Covering R-trees, R-free groups, and dendrites

TL;DR

This paper establishes a universal covering theory for length spaces using R-trees, introducing URL-maps, and explores specific cases including manifolds, fractals, and the Hawaiian earring, with implications for group actions on R-trees.

Contribution

It introduces the concept of URL-maps as generalized coverings for length spaces and characterizes the universal R-tree covering, extending group action examples to new spaces.

Findings

Every length space is an orbit space of an R-tree via a free isometric action.

The universal R-tree for certain spaces has valency of continuum at each point.

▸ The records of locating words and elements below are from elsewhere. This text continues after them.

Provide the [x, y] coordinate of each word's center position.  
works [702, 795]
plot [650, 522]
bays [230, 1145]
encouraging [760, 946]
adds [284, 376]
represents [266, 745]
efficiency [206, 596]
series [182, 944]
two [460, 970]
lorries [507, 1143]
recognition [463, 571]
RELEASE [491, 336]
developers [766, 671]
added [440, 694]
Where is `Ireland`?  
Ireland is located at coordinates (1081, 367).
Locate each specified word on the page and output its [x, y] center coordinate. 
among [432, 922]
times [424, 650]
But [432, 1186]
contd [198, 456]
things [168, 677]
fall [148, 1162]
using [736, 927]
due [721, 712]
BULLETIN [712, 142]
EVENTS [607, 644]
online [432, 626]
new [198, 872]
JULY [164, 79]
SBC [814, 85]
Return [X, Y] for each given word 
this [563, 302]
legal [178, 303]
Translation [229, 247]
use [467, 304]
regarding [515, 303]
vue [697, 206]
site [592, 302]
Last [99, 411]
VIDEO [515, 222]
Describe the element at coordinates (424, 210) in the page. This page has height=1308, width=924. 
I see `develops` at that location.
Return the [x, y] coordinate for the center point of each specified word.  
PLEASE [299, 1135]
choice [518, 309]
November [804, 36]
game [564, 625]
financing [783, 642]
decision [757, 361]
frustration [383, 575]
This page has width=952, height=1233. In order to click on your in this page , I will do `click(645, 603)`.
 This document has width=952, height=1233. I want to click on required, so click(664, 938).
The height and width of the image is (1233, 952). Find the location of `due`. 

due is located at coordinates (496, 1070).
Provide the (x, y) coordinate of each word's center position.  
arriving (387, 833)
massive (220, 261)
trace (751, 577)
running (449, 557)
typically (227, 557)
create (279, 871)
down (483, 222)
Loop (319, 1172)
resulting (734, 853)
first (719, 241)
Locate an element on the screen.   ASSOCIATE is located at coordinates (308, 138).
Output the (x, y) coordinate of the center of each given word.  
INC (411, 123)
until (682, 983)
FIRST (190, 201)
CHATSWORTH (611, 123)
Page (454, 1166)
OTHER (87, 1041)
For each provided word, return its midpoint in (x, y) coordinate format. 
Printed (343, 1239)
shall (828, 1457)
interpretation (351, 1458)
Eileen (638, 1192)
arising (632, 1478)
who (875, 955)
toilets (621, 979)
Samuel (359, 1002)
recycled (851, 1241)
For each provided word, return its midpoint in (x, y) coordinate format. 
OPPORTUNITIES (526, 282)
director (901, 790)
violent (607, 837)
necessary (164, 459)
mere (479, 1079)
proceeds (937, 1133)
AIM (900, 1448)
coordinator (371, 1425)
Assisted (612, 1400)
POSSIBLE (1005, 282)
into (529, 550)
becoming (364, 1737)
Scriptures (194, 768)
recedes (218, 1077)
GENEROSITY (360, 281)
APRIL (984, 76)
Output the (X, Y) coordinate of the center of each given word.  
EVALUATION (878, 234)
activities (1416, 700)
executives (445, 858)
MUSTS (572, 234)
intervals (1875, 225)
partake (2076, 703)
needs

Provides new examples of group actions on R-trees, answering open questions.

Abstract

We prove that every length space X is the orbit space (with the quotient metric) of an R-tree T via a free action of a locally free subgroup G(X) of isometries of X. The mapping f:T->X is a kind of generalized covering map called a URL-map and is universal among URL-maps onto X. T is the unique R-tree admitting a URL-map onto X. When X is a complete Riemannian manifold M of dimension n>1, the Menger sponge, the Sierpin'ski carpet or gasket, T is isometric to the so-called "universal" R-tree A_{c}, which has valency equal to the cardinality of the continuum at each point. In these cases, and when X is the Hawaiian earring H, the action of G(X) on T gives examples in addition to those of Dunwoody and Zastrow that negatively answer a question of J. W. Morgan about group actions on R-trees. Indeed, for one length metric on H, we obtain precisely Zastrow's example.